August withdrew then and, mounting his horse, tried to hide in the group of men rising into their saddles until Edwin Rutledge was in his saddle and ready to ride out.

But Lawrence did catch a glimpse of August and, although not being sure, did recognize at least that there was the danger of another man talking to Johann as Johann stood in the field, bare-chested and extremely desirable to any man interested in men.

That night Lawrence quizzed Johann with his fists on who Johann had been talking to. "Was it August?" he kept asking after he had hit Johann. Johann wouldn't reveal anything, though.

And so, Johann was fucked more roughly than he had been in months—and the hobbles came out again.

* * * *

Johann was simply laying back, letting August support him with an arm encircling his waist, as Johann sat in August's lap, the two facing each other, August's legs stretched out on the master bed in Rutledge Hall, one leg in a brace, and Johann's legs wrapped around August's buttocks. Johann's torso and head were arched back and his arms just dangling at his side. Total surrender. August's cock was reengorging inside Johann's channel, already having creamed Johann deep inside once and slowly working up to a second ejaculation as he rocked back and forth against Johann, causing the cock to rub against his lover's passage walls and move deeper inside him as the staff thickened and lengthened.

It wasn't lost on Johann that this was a position Lawrence had often used with him. But, with Lawrence, it usually came after a beating and was dispensed with anger and domination as Johann just lay there in the American soldier's arms too exhausted and weak from the rough treatment to do more than surrender all. It was a surrender with August too, but one of total trust and affection—and want.

As often was the case over the last month, August had come to Johann in the heat of the month the Hessian draftsman was named for, while Johann was stripped down out on the lawn of Rutledge Hall, working on drying the medallions to be used in the parlor of the hall's new wing.

August had watched Johann work for several minutes and then had come over and drawn the smaller man into his embrace, given him a deep kiss, and whispered, "I can't believe we are together again.
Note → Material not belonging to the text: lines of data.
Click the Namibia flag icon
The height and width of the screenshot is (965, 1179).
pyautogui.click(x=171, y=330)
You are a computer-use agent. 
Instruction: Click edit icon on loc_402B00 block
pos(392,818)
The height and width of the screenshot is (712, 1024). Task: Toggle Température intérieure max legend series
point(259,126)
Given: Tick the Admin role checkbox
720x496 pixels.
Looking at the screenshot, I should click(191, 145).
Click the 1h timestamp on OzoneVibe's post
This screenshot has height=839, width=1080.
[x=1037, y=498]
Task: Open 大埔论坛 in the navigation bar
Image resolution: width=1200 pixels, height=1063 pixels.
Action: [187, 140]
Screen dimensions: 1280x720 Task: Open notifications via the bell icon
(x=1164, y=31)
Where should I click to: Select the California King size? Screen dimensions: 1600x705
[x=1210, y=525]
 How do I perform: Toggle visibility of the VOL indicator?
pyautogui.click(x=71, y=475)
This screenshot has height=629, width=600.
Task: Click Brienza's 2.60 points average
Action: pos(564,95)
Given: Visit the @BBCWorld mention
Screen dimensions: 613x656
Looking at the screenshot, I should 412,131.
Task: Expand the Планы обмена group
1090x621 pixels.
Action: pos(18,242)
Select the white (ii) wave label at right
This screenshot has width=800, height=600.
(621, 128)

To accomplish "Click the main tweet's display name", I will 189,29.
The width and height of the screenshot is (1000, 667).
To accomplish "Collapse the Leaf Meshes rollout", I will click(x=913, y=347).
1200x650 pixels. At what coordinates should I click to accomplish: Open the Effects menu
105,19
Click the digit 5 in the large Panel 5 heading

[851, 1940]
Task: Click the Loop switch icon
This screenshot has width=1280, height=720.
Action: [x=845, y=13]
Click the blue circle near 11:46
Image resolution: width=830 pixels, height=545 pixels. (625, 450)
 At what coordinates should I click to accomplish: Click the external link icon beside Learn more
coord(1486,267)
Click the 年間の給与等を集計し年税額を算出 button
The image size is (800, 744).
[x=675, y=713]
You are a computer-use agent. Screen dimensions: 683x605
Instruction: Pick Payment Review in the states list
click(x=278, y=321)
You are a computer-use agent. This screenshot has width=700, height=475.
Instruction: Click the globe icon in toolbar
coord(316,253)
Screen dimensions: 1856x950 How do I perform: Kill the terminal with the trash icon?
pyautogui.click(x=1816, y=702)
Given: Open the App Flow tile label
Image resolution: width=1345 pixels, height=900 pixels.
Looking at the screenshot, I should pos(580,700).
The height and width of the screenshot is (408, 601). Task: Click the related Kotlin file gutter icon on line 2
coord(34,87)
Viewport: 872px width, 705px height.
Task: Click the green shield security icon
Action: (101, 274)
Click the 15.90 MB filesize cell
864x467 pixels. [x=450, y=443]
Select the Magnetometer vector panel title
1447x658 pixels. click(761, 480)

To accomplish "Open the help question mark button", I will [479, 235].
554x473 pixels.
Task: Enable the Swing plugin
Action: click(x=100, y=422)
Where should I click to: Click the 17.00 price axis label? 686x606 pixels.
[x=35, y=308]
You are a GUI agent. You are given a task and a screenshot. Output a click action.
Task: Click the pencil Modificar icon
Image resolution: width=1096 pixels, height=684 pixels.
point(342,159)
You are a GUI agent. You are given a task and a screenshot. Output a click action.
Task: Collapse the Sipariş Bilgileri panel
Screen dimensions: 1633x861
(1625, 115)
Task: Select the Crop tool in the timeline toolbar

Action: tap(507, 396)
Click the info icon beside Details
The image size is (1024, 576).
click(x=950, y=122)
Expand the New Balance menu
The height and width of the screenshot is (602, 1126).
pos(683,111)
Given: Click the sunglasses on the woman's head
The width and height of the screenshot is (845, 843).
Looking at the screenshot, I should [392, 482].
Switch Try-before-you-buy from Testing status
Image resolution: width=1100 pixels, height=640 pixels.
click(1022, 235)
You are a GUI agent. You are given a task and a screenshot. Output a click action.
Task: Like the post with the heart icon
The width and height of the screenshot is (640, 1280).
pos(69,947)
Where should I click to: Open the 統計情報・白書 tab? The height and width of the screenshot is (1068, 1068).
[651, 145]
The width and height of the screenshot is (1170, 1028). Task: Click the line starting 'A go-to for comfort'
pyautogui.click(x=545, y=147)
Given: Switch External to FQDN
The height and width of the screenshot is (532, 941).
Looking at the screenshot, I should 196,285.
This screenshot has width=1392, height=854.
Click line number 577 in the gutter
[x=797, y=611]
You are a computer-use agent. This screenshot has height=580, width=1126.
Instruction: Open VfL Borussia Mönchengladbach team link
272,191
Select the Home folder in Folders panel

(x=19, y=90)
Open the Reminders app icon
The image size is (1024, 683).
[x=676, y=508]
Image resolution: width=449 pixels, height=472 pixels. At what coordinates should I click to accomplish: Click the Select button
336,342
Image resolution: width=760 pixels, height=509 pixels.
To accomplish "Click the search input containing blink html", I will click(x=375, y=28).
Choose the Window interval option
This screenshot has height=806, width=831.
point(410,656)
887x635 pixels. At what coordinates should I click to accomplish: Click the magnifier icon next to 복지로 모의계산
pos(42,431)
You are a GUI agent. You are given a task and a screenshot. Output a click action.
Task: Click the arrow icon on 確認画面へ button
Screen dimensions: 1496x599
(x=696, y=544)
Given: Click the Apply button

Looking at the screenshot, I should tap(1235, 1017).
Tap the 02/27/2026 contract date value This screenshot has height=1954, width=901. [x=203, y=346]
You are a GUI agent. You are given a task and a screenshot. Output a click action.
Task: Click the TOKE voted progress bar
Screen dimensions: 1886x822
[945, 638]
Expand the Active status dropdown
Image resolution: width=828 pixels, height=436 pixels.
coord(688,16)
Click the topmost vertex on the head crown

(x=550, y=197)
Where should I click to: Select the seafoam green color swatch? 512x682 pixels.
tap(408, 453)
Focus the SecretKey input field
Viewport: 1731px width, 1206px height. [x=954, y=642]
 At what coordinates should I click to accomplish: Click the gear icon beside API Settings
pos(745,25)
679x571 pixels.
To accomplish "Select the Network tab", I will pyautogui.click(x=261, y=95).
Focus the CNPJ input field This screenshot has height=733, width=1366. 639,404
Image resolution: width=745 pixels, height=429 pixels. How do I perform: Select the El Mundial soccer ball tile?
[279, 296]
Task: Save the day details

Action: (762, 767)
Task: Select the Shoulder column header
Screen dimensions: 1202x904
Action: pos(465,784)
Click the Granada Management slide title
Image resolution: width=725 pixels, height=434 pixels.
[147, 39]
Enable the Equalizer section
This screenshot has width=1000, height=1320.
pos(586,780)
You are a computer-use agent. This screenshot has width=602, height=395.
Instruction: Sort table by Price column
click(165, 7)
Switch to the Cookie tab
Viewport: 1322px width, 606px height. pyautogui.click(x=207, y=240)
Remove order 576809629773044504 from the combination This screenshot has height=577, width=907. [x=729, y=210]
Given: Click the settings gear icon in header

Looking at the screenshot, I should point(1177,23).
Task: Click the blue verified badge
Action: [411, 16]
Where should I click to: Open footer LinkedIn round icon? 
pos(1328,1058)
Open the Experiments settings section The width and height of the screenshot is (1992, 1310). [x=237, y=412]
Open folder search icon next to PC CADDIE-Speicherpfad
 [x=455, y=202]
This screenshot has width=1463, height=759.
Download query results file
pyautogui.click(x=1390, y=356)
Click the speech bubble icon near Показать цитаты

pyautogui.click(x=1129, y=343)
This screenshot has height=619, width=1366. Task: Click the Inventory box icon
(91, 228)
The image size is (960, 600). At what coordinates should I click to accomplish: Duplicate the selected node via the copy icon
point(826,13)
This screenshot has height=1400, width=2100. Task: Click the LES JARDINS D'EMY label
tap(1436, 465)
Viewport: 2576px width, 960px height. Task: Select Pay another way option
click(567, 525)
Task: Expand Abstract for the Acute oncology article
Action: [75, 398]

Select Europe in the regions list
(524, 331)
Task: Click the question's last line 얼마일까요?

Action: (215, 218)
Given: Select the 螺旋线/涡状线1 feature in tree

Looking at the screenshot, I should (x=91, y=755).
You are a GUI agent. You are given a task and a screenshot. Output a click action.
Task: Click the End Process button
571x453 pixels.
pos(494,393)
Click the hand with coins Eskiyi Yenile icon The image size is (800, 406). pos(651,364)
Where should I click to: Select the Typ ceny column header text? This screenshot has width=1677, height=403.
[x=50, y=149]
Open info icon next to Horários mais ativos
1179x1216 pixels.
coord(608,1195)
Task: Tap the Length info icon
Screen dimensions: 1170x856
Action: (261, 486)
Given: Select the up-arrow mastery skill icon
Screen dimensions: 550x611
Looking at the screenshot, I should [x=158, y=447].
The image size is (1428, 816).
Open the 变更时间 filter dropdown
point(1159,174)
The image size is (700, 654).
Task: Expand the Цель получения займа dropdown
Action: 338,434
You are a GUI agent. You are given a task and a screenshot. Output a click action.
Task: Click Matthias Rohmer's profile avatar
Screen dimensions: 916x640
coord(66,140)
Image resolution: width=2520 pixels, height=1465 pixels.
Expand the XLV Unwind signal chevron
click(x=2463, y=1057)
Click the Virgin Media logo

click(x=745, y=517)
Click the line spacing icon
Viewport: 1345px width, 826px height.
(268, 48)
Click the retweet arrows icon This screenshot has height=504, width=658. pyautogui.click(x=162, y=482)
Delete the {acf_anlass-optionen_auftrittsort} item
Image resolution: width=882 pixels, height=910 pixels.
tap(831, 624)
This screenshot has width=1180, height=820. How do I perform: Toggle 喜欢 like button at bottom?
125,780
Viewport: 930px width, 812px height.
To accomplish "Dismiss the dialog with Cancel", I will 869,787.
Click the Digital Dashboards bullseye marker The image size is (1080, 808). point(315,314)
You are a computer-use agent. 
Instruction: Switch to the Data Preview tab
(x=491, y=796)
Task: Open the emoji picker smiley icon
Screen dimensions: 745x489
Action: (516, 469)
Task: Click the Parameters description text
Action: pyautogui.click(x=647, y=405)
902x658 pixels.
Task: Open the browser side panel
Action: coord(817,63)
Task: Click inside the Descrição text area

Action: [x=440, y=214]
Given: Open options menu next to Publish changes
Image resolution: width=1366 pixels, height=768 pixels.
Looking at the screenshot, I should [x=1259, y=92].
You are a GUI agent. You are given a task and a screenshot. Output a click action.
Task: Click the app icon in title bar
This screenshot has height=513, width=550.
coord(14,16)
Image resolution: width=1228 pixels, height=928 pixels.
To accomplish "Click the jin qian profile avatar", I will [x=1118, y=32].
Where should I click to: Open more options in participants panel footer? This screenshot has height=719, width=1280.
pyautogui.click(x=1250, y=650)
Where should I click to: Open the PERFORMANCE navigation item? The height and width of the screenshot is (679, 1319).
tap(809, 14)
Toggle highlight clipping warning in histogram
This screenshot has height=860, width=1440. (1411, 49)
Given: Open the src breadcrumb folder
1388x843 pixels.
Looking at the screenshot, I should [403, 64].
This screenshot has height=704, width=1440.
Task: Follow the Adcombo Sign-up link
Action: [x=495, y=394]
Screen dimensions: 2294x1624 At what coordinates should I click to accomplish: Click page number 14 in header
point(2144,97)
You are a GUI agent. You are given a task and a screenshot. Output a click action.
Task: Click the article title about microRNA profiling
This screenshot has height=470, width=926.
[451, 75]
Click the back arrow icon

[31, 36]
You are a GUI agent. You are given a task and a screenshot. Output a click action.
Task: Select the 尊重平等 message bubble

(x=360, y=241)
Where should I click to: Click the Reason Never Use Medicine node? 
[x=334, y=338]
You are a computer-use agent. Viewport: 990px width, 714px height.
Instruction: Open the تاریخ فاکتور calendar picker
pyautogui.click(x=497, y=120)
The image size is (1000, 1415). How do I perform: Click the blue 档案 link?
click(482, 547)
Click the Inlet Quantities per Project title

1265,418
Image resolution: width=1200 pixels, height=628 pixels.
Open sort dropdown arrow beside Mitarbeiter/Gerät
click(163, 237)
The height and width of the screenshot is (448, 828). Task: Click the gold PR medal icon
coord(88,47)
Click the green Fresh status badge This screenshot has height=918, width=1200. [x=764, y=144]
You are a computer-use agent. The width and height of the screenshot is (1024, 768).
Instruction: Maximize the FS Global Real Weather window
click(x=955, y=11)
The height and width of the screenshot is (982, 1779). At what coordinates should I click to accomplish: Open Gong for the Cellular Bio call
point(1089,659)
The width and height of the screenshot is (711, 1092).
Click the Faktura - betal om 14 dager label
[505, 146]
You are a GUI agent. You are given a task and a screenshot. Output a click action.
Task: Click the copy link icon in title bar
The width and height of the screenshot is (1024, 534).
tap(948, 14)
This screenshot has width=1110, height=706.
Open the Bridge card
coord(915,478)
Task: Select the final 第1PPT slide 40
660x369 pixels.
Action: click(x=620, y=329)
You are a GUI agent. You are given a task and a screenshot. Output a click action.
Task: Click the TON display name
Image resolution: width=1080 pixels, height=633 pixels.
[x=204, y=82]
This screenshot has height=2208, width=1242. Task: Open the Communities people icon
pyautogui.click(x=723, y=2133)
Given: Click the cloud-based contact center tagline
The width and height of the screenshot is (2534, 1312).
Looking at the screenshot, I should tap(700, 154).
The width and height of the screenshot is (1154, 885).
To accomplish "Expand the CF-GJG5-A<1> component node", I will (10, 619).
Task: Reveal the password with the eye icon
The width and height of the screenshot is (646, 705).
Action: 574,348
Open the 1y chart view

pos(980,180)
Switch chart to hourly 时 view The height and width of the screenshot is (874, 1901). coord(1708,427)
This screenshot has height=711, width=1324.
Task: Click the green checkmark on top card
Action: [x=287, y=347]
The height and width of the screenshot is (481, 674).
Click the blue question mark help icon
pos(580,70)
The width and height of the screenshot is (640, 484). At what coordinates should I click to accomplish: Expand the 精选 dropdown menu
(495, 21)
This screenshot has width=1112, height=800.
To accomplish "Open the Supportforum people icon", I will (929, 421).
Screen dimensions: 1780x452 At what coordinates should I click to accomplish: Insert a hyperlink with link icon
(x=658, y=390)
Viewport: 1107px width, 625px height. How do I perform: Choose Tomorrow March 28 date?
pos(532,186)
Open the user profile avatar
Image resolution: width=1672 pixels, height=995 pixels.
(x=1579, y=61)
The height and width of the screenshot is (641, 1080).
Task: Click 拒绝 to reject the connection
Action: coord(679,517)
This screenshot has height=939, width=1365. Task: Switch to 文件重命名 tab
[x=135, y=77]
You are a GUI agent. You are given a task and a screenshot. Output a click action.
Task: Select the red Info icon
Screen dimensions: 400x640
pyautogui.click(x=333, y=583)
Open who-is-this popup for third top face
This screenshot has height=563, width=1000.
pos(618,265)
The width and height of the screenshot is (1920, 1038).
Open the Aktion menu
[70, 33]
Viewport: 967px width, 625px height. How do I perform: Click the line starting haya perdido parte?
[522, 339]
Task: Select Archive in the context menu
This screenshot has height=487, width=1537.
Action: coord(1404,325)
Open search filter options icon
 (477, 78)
I want you to come upstairs with me."

"You are always wanting me to come upstairs with you these days," Johann said with a happy laugh. "But I have plaster all over me. We can't fuck in our bed with me dirty like this. And now you're dirty too."

"Then we must both sluice our bodies before going upstairs," August answered with a grin. "Or maybe I'll just fuck you when we are both standing, naked, under the water bucket. Or maybe then and upstairs too."

"Can you never get enough?" Johann asked, a hint of tease on his lips because he was holding the bulge of August's groin when he was saying this.

"No, never," August had said.

"The men—"

". . . will just continue working," August said. "They know all about us, and I am the boss now."

And, indeed, August was the boss now at Rutledge Hall.

He had not come for Johann in the artisan's village at the base of Monticello Mountain until the middle of July. Johann had thought he wouldn't come at all—that maybe it was just an aberration even that August was still alive. Or that Rutledge had seen August's interest in Johann and put a stop to any future contact between the two.

But August did come, and he brought four of his men—the same carpenters and bricklayers who were working on Rutledge Hall now. The four men came in the guise of consulting Lawrence. They were men who offered no criticism of what August and Johann were to each other, as they shared similarly between the four of them. The conspirators took Lawrence to the makeshift tavern for ale, which left August to find Johann and to spirit him away on an extra horse the men had brought.

"I'm sorry I didn't come sooner," August told Johann when he found him. "But there was the funeral and then the lawyers to deal with."

"The funeral?" Johann asked.

"Yes, Edwin died—just days after we had ridden over here and I found you. It had been coming on for some time, but he fought for a normal life and a planned future to the end. He somehow wanted to believe that if he worked on expanding Rutledge Hall, he would live to see it completed. He didn't, but I promised to do it for him."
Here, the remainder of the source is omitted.